Revision of Failed Acetabular Components with Use of So-Called Jumbo Noncemented Components
A Concise Follow-Up of a Previous Report*
Kelly J. Hendricks, MD1 and
William H. Harris, MD, DSc2
1 University of Kansas Medical Center, MS 3017 3905 Rainbow Boulevard, Kansas
City, KS 66210. E-mail address:
kchendri2002{at}yahoo.com
2 Orthopaedic Biomechanics and Biomaterials Laboratory, Massachusetts General
Hospital, 55 Fruit Street, GRJ 1126, Boston, MA 02114. E-mail address:
wharris.obbl{at}partners.org
Investigation performed at the Department of Orthopaedic Surgery and
the Orthopaedic Biomechanics and Biomaterials Laboratory, Massachusetts
General Hospital and Harvard Medical School, Boston, Massachusetts
In support of their research for or preparation of this manuscript, one or
more of the authors received grants or outside funding from the William H.
Harris, MD, Foundation.
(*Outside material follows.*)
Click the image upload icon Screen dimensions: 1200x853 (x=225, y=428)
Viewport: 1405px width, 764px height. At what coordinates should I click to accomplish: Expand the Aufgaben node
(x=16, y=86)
In addition, one or more of the authors received
payments or other benefits or a commitment or agreement to provide such
benefits from a commercial entity (Zimmer, Inc.). Also, a commercial entity
(Zimmer, Inc.) paid or directed, or agreed to pay or direct, benefits to a
research fund, foundation, educational institution, or other charitable or
nonprofit organization with which the authors are affiliated or
associated.
* Original Publication
Dearborn JT, Harris WH. Acetabular
revision arthroplasty using socalled jumbo cementless components: an average
7-year follow-up study. J Arthroplasty.2000
;15:8-15.[CrossRef][Medline]
Acetabular revision in the presence of major bone-stock deficiency is a
difficult clinical and surgical problem. Of an original pool of twenty-four
consecutive patients treated with an acetabular revision with a so-called
jumbo (>65-mm) cementless hemispherical acetabular component, fifteen were
followed for an average of seven years in our previous study. The current
report presents the results for the twelve patients in this group who were
alive at a minimum of twelve years (mean, 13.9 years) postoperatively and
agreed to return for follow-up. The average final Harris hip score was 79
points. No acetabular shell had been revised because of aseptic loosening, and
none was loose as seen radiographically. The complication rate was high but
was largely related to infection. In the patients without infection, the
fixation of these large sockets remained excellent at the time of long-term
follow-up.
Level of Evidence: Therapeutic Level IV. See Instructions
to Authors for a complete description of levels of evidence.